* Obama sees swamped, burning houses on Jersey shore
* New York Stock Exchange cranks up on generator power
* About 6 million customers still without electricity
* New Yorkers commute by foot, bike, car; streets clogged
* Sandy delays Halloween for millions
(Adds Navy ships, paragraph 6; oil spill, 18; Halloween, 29)
By Daniel Bases and Dena Aubin
NEW YORK, Oct 31 New York City and the sodden
U.S. Northeast began an arduous journey back to normal on
Wednesday after mammoth storm Sandy killed at least 64 people in
a rampage that swamped coastal cities and cut power to millions.

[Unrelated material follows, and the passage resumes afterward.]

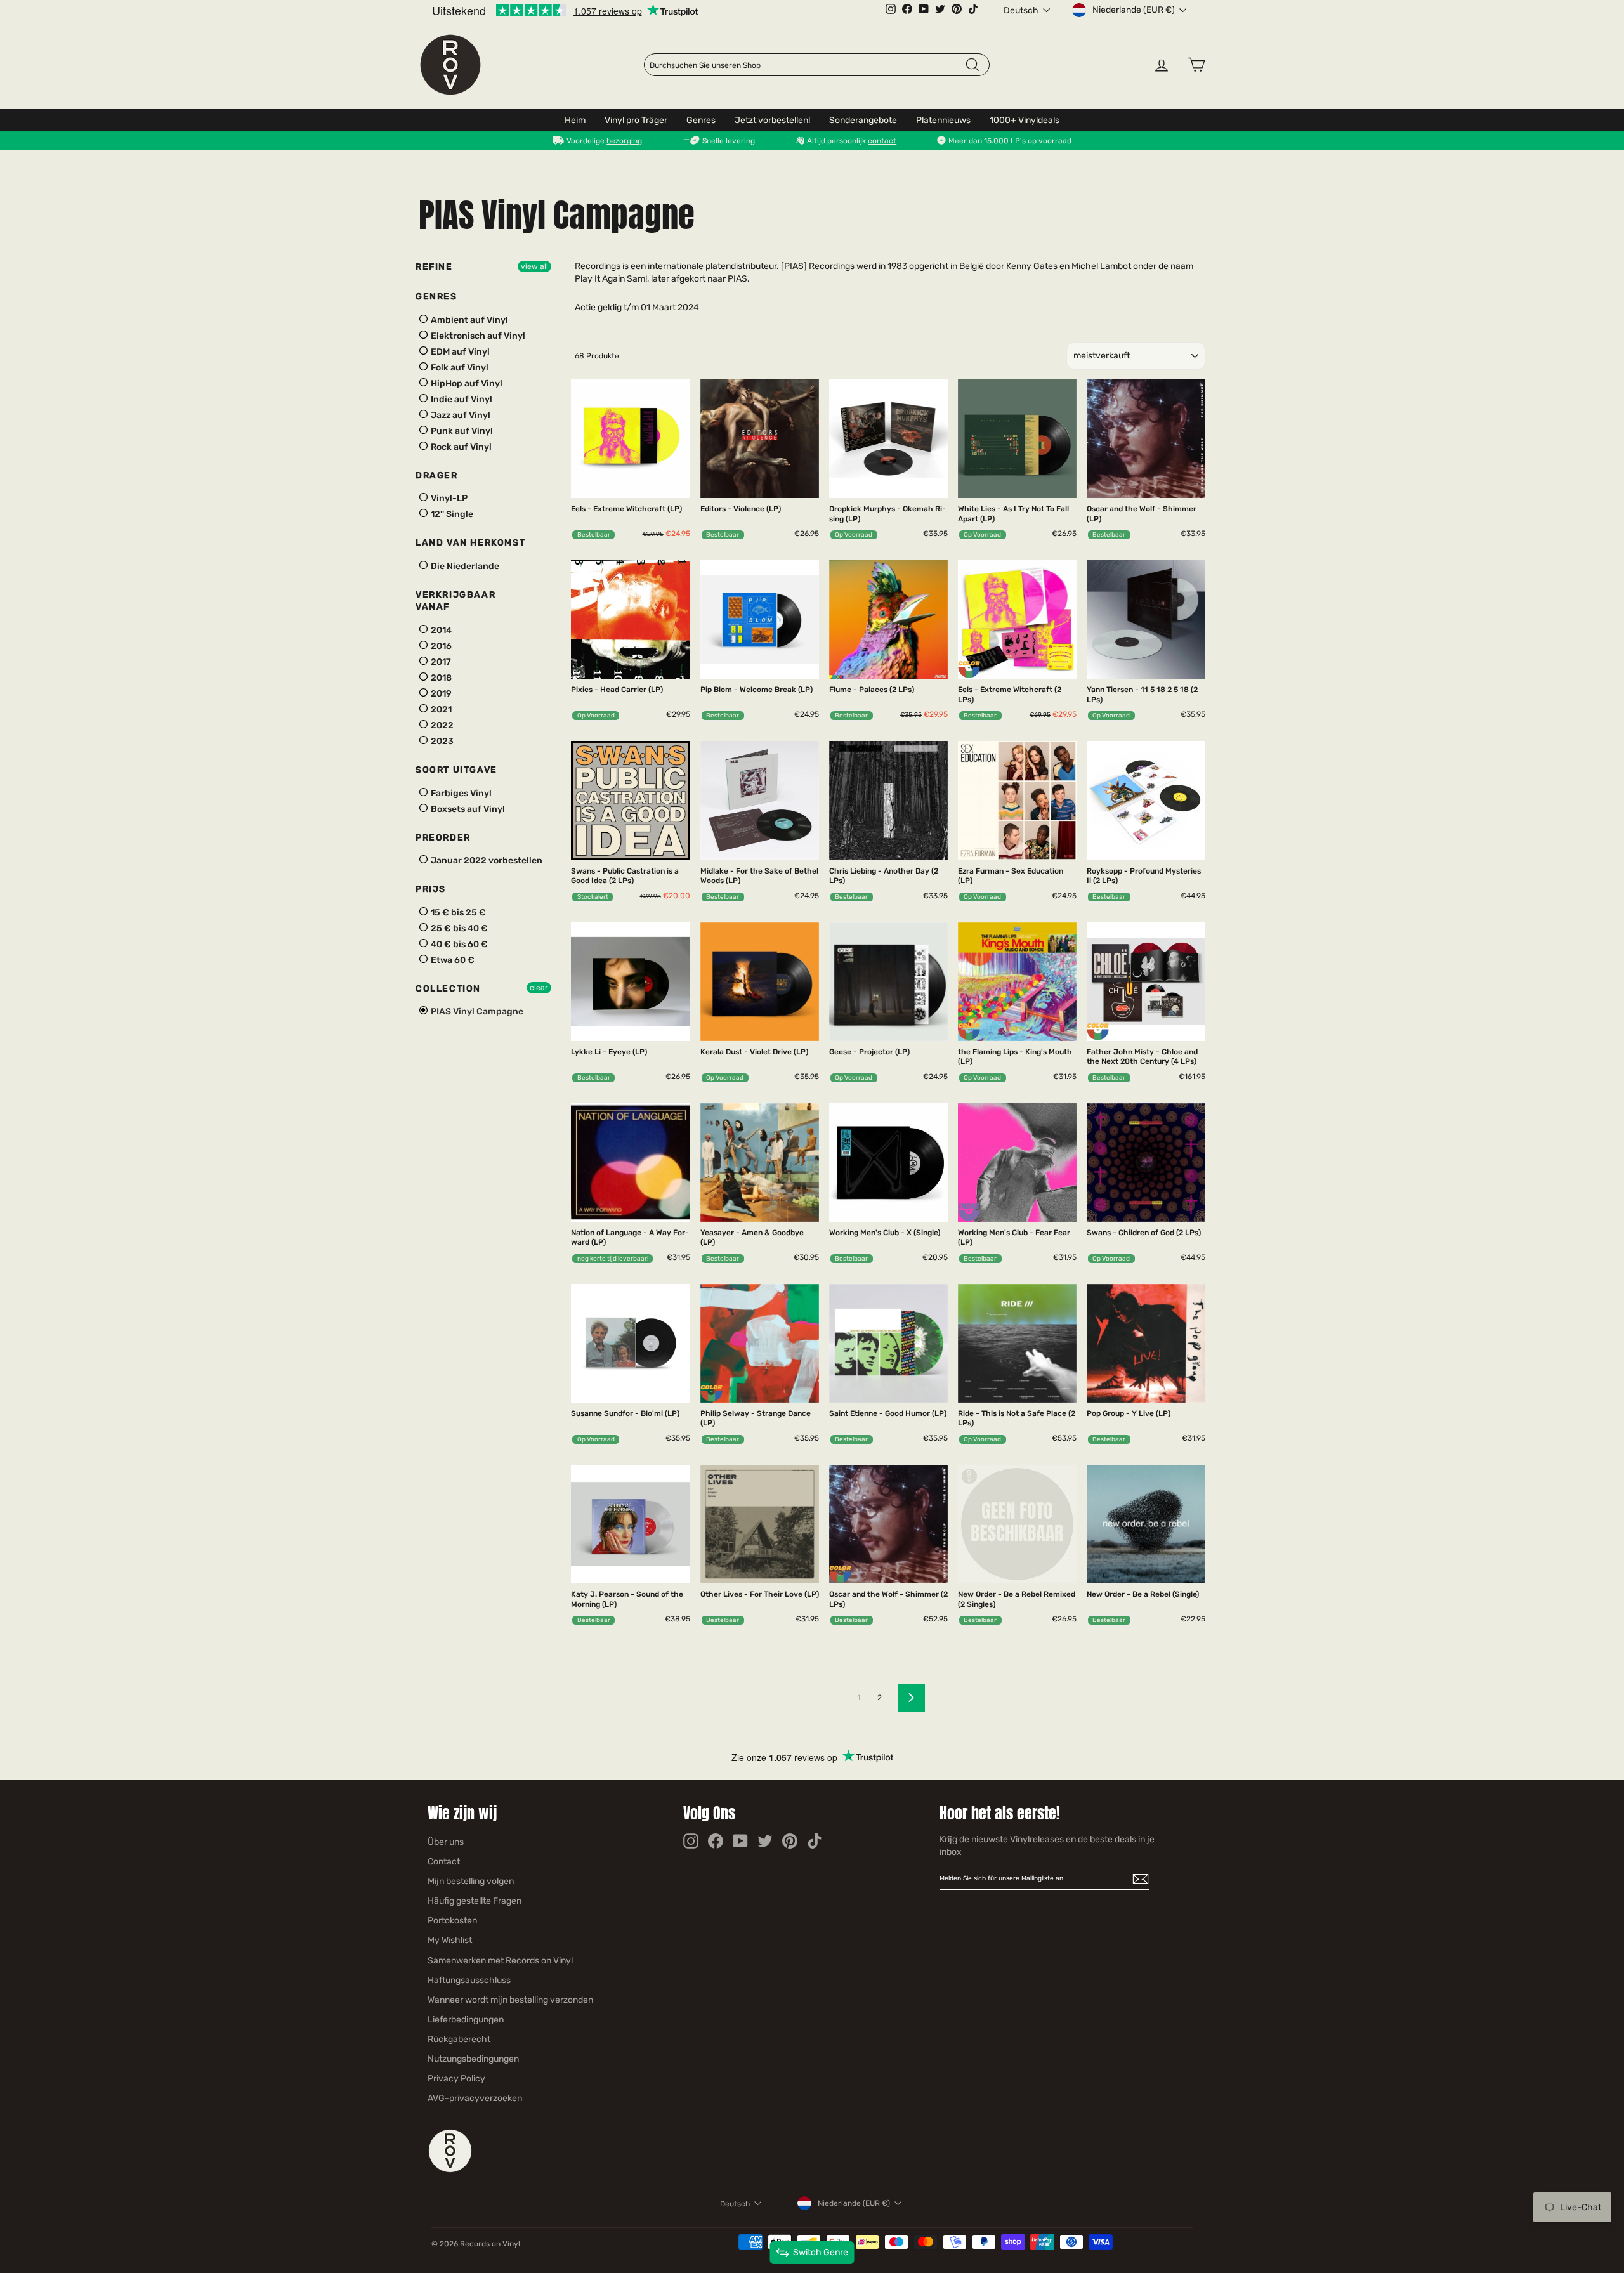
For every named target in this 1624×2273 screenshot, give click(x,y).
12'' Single (451, 514)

Financial markets reopened with the New York Stock Exchange
running on generator power after the first weather-related
two-day closure since an 1888 blizzard. Packed buses took
commuters to work with New York's subway system idle after
seawater flooded its tunnels.
President Barack Obama, who has halted campaigning with the
election six days away, set aside political differences with
New Jersey Republican Governor Chris Christie for a helicopter
tour of the devastated coast, where they saw flooded and
sand-swept neighborhoods and burning homes.
"The entire country's been watching. Everyone knows how hard
Jersey has been hit," Obama told residents at an evacuation
shelter in the town of Brigantine.
"We're not going to tolerate any red tape. We're not going
to tolerate any bureaucracy," he said of the relief effort.
The U.S. Navy said it was moving ships closer to areas
affected by the disaster in case they might be needed, including
the helicopter carrier USS Wasp.
Sandy killed 69 people in the Caribbean as a hurricane
before crashing ashore with 80 mile-per-hour (130-kph) winds on
Monday as a rare hybrid superstorm after merging with another
system. It was the largest storm by area to hit the United
States in generations.
Sandy was likely to rank as one of the costliest storms in
U.S. history. One disaster-modeling firm said Sandy may have
caused up to $15 billion in insured losses.
LONG ROAD TO RECOVERY
About 6 million homes and businesses in 15 U.S. states
remained without power on Wednesday, down from a high of nearly
8.5 million, which surpassed the record 8.4 million customers
who went dark from last year's Hurricane Irene.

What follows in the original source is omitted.